_WHAT THE TASK REQUIRES:_ Working from the records below, repeat exactly the lines starting at the line that contains "392x357 pixels. At" and ending at the line that contains "This screenshot has width=1170, height=558.", inclusive.

_Saved entries:_
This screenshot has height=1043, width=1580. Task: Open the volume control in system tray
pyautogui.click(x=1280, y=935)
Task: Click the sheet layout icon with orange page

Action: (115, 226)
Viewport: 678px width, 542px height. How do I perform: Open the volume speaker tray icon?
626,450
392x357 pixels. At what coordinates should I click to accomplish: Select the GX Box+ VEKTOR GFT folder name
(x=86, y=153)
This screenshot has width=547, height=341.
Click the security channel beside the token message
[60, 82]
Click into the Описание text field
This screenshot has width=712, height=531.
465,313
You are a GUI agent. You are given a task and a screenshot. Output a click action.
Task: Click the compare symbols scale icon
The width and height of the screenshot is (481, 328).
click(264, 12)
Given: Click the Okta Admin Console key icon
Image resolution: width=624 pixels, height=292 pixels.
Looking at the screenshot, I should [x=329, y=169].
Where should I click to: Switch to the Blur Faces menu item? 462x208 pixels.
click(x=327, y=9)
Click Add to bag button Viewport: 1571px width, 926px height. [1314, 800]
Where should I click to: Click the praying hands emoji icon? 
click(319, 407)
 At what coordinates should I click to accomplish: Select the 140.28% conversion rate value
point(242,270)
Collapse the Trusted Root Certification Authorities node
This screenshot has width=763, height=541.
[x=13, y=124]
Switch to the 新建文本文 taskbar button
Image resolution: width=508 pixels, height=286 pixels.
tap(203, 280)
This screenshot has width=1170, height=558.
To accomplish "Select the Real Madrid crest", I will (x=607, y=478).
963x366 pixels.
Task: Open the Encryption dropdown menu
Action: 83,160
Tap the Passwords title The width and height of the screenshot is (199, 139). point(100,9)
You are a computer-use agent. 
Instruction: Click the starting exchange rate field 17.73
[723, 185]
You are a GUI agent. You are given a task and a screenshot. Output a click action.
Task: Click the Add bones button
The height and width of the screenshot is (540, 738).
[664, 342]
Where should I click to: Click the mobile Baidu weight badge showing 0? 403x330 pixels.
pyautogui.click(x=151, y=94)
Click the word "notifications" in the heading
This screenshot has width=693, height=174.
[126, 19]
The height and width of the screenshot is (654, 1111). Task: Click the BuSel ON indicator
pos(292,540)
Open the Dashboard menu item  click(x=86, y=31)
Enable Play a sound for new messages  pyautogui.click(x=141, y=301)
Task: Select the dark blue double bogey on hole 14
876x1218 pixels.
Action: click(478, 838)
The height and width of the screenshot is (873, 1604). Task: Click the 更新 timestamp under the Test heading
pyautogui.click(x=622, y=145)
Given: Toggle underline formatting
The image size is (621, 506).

_RESULT BELOW:_
392x357 pixels. At what coordinates should I click to accomplish: Select the GX Box+ VEKTOR GFT folder name
(x=86, y=153)
This screenshot has width=547, height=341.
Click the security channel beside the token message
[60, 82]
Click into the Описание text field
This screenshot has width=712, height=531.
465,313
You are a GUI agent. You are given a task and a screenshot. Output a click action.
Task: Click the compare symbols scale icon
The width and height of the screenshot is (481, 328).
click(264, 12)
Given: Click the Okta Admin Console key icon
Image resolution: width=624 pixels, height=292 pixels.
Looking at the screenshot, I should [x=329, y=169].
Where should I click to: Switch to the Blur Faces menu item? 462x208 pixels.
click(x=327, y=9)
Click Add to bag button Viewport: 1571px width, 926px height. [1314, 800]
Where should I click to: Click the praying hands emoji icon? 
click(319, 407)
 At what coordinates should I click to accomplish: Select the 140.28% conversion rate value
point(242,270)
Collapse the Trusted Root Certification Authorities node
This screenshot has width=763, height=541.
[x=13, y=124]
Switch to the 新建文本文 taskbar button
Image resolution: width=508 pixels, height=286 pixels.
tap(203, 280)
This screenshot has width=1170, height=558.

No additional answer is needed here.